▶ [Record excerpts]

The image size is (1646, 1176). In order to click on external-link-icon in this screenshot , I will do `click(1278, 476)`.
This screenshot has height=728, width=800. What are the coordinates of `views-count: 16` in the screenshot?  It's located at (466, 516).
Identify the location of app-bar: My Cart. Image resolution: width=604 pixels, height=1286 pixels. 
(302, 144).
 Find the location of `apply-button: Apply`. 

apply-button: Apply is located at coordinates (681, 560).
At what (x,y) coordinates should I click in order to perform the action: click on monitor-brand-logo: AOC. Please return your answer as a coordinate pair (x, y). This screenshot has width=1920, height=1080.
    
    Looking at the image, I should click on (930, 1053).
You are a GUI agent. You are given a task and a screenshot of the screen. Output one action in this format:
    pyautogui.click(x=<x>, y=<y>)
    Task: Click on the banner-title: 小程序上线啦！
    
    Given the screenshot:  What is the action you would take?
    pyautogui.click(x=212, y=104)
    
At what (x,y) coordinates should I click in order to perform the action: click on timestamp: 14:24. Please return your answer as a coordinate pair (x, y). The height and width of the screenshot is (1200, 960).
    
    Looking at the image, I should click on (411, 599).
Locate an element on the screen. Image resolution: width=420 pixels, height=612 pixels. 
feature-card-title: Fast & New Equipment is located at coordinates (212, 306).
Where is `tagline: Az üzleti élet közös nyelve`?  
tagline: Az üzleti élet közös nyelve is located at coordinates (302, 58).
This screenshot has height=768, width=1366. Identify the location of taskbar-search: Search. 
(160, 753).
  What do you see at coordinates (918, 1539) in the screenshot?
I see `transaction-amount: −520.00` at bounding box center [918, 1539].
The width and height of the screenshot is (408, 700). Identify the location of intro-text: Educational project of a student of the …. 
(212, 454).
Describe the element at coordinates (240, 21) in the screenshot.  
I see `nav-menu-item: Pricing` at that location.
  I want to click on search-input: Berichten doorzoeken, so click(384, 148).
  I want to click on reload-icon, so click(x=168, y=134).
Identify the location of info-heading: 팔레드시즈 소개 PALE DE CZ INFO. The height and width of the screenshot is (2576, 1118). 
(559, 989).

▶ [What you should do]
Convert the stretch from the start of the records through the line containing "Looking at the image, I should click on (411, 599)." into a Markdown table with the columns Row and Line. Number each row and leave out blank lines.

▶ [Reply]
| Row | Line |
|---|---|
| 1 | The image size is (1646, 1176). In order to click on external-link-icon in this screenshot , I will do `click(1278, 476)`. |
| 2 | This screenshot has height=728, width=800. What are the coordinates of `views-count: 16` in the screenshot?  It's located at (466, 516). |
| 3 | Identify the location of app-bar: My Cart. Image resolution: width=604 pixels, height=1286 pixels.  |
| 4 | (302, 144). |
| 5 |  Find the location of `apply-button: Apply`.  |
| 6 | apply-button: Apply is located at coordinates (681, 560). |
| 7 | At what (x,y) coordinates should I click in order to perform the action: click on monitor-brand-logo: AOC. Please return your answer as a coordinate pair (x, y). This screenshot has width=1920, height=1080. |
| 8 |     Looking at the image, I should click on (930, 1053). |
| 9 | You are a GUI agent. You are given a task and a screenshot of the screen. Output one action in this format: |
| 10 |     pyautogui.click(x=<x>, y=<y>) |
| 11 |     Task: Click on the banner-title: 小程序上线啦！ |
| 12 |     Given the screenshot:  What is the action you would take? |
| 13 |     pyautogui.click(x=212, y=104) |
| 14 | At what (x,y) coordinates should I click in order to perform the action: click on timestamp: 14:24. Please return your answer as a coordinate pair (x, y). The height and width of the screenshot is (1200, 960). |
| 15 |     Looking at the image, I should click on (411, 599). |